5. Data: 2018-05-12 19:23:31

Temat: Re: Czy należy kalać własne gniazdo?
Od: LeoTar Gnostyk <l...@l...net> szukaj wiadomości tego autora

W dniu 12.05.2018 o 17:14, XL pisze:
> LeoTar Gnostyk <l...@l...net> wrote:
>> W dniu 12.05.2018 o 10:23, XL pisze:
>>> LeoTar Gnostyk <l...@l...net> wrote:

>>>> W dniach 25-27.05.2018 odbędzie się na UJ konferencja
>>>> zatytułowana KALANIE WŁASNEGO GNIAZDA. KULTURA, PRAWO,
>>>> SPOŁECZEŃSTWO. Bardzom ciekaw treści referatów, które zostaną
>>>> wygłoszone ponieważ ujawnianie świństw dziejących się w
>>>> społeczeństwie,

>>> KALANIE gniazda to publiczne przypisywanie mu ,,świństw", których
>>> tam NIE MA. Obecnie zauważam to odnośnie Polski - w wykonie PO i
>>> Nowoczesnej.

>> Nie chodzi o to co robią PO z Nowoczesną lecz o świństwa, które się
>> wydarzają/wydarzyły. Gdyby społeczeństwa nie miały czegoś na
>> sumieniu, tak w stosunku do swoich jak i obcych to świat byłby
>> idealny inie byłoby przyczyny dla której zwoływano by konferencję
>> na UJ. Zdaję sobie sprawę z tego, że przyznanie się do świństw
>> bywa trudne, ale bez uczciwego rachunku sumienia nie ma szans na
>> zbawienie.


>>>> od rodziny poczynając, to pierwszy i niezbędny krok do
>>>> wyleczenia rodziny, a dalej społeczeństwa. Sam byłem
>>>> wychowywany w atmosferze, że rodzinne brudy trzeba prać w
>>>> rodzinie, ale udało mi się uwolnić od tego nakazo-zakazu i
>>>> zaaplikowałem to stworzonej przez siebie rodzinie z pozytywnym
>>>> skutkiem, jak na razie tylko dla siebie.

>>> Twoja rodzina już nie istnieje. Rozwaliłeś ją.

>> Nie próbuj zwalać na mnie winy za rozbicie rodziny. Nie ja
>> wyrzuciłem żonę z domu lecz ona mnie. A za co? Za to, że marzyłem
>> o rodzinie partnerskiej. Nie moja wina, że zacząłem myśleć o
>> równości praw współmałżonków. Wtedy, wiosną 1994, nie myślałem
>> nawet jeszcze o wolności, równości, braterstwie ale o wspólnocie
>> rodzinnej funkcjonującej po partnersku. Nie zdawałem sobie sprawy z
>> tego jaką burzę wywołam pomimo moich najuczciwszych zamiarów. Ale
>> Teresie M. wystarczyło rzucić okiem na to jakie partnerskie
>> relacje zbudowałem będąc z dziećmi, by doszła do wniosku, że będzie
>> musiała zrezygnować z dominującej i centralnej pozycji, która od
>> zawsze zajmowała w naszej rodzinie. A pokrywało się to dokładnie z
>> modelem rodziny jej matki, i jej babki, i jej prababki.. I tak było
>> od zawsze a tu jakiś powsinoga nagle domaga się od kobiety by
>> zgodziła się na partnerstwo. Czujesz to XL?

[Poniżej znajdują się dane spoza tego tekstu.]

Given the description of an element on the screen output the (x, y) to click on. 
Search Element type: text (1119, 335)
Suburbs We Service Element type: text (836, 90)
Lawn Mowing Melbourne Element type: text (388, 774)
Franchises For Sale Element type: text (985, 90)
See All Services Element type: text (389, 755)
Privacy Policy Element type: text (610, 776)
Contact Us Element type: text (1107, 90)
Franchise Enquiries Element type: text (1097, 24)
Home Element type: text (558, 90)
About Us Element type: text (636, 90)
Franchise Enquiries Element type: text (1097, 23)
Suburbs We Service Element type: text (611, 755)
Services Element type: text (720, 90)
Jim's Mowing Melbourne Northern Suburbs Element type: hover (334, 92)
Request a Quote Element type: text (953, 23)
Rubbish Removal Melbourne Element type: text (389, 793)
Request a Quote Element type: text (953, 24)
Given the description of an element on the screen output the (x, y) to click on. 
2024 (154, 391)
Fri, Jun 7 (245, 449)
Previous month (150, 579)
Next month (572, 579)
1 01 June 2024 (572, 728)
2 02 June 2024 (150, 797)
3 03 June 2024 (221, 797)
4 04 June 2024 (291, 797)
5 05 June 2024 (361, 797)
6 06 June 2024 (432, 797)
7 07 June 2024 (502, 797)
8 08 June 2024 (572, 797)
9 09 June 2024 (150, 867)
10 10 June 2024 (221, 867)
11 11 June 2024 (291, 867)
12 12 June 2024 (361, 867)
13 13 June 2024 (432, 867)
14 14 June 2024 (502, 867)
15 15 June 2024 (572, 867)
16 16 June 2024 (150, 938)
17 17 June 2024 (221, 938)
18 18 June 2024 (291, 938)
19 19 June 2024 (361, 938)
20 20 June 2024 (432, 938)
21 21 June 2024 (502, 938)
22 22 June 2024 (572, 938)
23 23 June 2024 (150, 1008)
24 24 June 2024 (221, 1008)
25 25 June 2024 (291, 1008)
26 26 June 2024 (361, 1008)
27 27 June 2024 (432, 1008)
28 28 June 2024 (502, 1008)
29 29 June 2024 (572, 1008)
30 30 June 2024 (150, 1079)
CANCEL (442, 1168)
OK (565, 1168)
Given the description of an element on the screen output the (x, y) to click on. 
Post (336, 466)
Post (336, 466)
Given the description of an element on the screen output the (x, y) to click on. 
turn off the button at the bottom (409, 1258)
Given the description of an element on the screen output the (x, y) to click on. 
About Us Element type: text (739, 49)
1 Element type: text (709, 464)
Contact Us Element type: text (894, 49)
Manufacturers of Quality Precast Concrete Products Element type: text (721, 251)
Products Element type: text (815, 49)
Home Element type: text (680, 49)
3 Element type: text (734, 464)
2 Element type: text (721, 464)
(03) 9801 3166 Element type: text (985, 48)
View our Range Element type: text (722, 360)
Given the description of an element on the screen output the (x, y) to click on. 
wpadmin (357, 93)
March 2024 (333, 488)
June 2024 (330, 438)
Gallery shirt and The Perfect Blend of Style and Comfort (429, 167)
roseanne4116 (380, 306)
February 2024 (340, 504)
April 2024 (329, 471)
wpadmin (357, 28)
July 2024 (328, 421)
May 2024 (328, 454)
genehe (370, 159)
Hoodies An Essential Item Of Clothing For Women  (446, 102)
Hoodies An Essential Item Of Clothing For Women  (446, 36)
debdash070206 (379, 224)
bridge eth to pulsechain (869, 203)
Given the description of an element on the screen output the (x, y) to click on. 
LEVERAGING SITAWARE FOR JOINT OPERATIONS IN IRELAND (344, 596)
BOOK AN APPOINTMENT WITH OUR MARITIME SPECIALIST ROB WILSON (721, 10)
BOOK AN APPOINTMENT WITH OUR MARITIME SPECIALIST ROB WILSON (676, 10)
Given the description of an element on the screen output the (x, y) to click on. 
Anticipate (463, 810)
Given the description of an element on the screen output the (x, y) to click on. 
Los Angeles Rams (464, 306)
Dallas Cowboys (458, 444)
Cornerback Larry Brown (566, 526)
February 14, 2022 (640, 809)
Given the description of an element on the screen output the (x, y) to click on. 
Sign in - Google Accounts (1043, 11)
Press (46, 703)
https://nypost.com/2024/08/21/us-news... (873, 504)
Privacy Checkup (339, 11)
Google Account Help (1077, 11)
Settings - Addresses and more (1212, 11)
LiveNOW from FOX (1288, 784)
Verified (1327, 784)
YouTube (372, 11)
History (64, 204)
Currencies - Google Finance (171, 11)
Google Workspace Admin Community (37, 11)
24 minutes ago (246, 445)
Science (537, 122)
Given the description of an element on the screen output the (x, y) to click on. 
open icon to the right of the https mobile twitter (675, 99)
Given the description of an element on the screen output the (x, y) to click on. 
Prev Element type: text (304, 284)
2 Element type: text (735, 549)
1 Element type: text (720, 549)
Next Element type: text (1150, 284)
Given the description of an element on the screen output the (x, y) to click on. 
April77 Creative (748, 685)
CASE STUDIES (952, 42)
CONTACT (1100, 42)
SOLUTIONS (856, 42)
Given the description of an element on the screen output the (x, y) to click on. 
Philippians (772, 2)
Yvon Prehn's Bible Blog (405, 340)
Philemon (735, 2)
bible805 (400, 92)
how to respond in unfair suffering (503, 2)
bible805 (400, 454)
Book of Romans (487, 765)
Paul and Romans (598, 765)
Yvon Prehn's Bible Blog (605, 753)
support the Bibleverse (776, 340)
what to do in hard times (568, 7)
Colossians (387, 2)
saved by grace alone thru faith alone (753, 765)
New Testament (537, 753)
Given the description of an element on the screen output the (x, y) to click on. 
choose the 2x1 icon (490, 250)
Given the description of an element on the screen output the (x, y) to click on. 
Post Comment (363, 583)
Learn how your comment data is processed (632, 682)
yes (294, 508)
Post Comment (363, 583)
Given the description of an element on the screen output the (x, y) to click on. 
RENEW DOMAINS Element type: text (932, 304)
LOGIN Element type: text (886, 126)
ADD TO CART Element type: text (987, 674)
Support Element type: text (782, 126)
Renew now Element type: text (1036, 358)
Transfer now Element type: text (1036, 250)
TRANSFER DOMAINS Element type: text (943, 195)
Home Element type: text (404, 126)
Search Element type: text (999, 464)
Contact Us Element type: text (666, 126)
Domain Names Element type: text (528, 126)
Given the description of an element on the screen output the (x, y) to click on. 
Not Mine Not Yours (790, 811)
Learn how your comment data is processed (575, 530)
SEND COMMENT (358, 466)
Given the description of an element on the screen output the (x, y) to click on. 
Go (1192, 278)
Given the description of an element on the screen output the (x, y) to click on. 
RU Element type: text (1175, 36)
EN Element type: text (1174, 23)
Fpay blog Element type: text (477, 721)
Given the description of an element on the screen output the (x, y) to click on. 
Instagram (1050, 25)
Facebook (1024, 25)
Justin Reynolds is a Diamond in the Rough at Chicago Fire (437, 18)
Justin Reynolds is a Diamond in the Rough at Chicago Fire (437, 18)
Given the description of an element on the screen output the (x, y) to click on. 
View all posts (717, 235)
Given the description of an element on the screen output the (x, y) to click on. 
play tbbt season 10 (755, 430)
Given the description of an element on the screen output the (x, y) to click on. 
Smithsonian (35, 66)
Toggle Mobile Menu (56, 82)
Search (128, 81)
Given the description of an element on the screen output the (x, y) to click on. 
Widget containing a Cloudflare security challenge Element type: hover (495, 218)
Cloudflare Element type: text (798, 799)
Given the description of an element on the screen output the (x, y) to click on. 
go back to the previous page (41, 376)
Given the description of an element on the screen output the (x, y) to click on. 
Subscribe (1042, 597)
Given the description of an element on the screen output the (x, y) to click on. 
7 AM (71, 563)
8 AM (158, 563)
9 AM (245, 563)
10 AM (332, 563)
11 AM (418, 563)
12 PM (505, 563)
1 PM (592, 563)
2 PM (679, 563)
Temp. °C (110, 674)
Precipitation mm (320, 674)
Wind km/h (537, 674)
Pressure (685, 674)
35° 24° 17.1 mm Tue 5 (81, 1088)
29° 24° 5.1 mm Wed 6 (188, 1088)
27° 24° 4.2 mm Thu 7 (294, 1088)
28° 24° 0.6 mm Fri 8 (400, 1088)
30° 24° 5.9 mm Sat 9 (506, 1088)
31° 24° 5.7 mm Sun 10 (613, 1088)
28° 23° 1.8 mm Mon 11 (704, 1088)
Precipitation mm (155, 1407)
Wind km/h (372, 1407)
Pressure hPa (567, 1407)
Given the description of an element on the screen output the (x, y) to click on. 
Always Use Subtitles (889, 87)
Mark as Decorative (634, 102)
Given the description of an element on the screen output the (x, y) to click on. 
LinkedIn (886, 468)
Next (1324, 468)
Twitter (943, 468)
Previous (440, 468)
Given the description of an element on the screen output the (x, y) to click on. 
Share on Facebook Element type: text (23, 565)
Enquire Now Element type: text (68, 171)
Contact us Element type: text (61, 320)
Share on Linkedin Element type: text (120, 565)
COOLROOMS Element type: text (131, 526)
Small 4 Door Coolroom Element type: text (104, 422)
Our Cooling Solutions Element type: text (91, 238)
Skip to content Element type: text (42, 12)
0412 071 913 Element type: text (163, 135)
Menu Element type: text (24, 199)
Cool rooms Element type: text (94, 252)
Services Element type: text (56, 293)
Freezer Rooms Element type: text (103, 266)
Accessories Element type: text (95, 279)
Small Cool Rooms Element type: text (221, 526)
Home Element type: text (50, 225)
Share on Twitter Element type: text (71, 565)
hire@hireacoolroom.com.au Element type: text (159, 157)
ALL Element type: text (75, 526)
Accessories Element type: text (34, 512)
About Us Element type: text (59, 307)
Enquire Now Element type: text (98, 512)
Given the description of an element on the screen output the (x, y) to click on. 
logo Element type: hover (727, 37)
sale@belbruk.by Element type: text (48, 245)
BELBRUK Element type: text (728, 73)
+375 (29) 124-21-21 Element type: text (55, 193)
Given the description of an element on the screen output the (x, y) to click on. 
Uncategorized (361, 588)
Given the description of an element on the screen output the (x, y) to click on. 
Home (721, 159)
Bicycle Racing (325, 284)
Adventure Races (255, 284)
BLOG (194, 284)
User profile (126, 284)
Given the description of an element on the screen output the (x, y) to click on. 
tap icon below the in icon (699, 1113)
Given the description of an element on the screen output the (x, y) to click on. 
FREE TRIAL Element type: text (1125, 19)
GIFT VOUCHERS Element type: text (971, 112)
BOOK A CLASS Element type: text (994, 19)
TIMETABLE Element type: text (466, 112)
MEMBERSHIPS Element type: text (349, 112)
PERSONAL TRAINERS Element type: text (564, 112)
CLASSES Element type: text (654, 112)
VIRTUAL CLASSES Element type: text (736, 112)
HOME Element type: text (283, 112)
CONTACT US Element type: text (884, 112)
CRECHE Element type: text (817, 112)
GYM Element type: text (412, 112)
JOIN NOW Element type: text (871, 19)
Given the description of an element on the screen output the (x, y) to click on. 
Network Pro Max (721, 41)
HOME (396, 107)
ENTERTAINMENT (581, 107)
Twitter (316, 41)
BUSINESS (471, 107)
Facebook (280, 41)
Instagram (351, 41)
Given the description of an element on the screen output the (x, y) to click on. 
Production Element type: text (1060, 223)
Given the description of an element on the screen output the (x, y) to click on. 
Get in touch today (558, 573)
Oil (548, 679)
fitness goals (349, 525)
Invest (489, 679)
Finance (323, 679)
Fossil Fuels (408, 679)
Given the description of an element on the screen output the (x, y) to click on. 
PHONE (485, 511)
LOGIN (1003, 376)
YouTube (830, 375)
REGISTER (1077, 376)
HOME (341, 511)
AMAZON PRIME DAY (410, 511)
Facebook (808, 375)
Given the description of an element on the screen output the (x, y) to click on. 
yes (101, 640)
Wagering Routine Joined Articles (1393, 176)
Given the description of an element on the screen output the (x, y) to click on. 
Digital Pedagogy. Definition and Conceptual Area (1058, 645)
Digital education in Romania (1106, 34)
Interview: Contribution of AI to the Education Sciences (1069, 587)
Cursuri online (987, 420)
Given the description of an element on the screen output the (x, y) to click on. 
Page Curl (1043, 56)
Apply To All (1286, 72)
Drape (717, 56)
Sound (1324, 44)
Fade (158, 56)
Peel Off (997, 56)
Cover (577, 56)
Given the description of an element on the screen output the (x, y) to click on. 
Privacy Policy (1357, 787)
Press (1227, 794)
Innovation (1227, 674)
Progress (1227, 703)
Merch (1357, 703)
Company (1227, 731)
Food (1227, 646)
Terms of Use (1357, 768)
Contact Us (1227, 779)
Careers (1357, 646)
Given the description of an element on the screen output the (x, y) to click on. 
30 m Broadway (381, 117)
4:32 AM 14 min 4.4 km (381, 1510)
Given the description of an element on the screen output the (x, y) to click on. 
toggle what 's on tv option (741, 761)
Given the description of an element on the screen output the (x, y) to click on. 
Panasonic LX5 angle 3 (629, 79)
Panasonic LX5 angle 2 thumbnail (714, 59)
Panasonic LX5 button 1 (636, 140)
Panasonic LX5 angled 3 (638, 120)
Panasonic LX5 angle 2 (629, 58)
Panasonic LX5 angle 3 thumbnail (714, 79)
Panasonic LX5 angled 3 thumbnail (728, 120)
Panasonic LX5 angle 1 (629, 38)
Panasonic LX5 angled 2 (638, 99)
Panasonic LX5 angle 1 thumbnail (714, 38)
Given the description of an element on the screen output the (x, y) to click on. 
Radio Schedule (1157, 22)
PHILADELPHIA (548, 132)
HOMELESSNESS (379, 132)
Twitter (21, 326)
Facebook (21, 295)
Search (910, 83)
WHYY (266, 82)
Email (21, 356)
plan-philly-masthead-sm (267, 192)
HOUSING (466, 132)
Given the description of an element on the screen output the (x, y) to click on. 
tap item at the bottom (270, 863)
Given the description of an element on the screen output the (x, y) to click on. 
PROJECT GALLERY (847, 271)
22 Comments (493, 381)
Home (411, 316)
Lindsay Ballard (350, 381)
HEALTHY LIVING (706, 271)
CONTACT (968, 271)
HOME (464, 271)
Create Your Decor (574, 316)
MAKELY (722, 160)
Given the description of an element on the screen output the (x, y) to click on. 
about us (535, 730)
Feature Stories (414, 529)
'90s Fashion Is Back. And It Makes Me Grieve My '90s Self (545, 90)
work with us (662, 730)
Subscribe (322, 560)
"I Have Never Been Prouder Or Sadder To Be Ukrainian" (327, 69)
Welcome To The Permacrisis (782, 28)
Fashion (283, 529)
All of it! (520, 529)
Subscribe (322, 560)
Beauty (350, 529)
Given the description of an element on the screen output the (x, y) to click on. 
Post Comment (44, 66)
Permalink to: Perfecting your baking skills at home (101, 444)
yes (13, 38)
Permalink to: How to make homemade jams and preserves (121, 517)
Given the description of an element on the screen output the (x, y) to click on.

>>> Nie powinieneś jej w ogóle zakładać.

>> Mam naturę rodzinną, stadną. I w takiej atmosferze, bardzo
>> rodzinnej, byłem wychowywany więc powielałem/am tylko wzorzec
>> wbudowany we mnie przez moich przodków. A że przy okazji wychowany
>> zostałem na człowieka bardzo ufnego to łatwo mnie było zdominować
>> kobiecie, której celem było ujarzmić faceta. Przy czym sama
>> nauczyła mnie nieufności do niej samej i w sytuacjach kryzysowych
>> zawsze kierowałem się własna intuicją, również wtedy kiedy
>> wyrzuciła mnie z domu i kiedy "normalny" facet, zapewne, zabiłby
>> kobietę.
>>
>> A z Twojego punktu widzenia, czyli kobiety, to istotnie taki facet
>> jak ja nie powinien był zakładać rodziny gdyż nie zdarzyłoby się
>> to co się wydarzyło i pewnie wasza, kobieca dominacja miałaby się
>> jeszcze zapewne jakiś czas dobrze. A tak ujawniłem cały mechanizm
>> waszej, babskiej, dominacji, która jest źródłem wszelkiego zła,
>> ale też i szansą na uwolnienie świata od zła w momencie, gdy pod
>> babską presją pojawi się ktoś taki jak ja. Niekoniecznie musiałem
>> być to ja ale na mnie padło więc nie mogłem się wzbraniać przed
>> taka okazją. :)


>>> Gdzie widzisz ten ,,pozytywny skutek"?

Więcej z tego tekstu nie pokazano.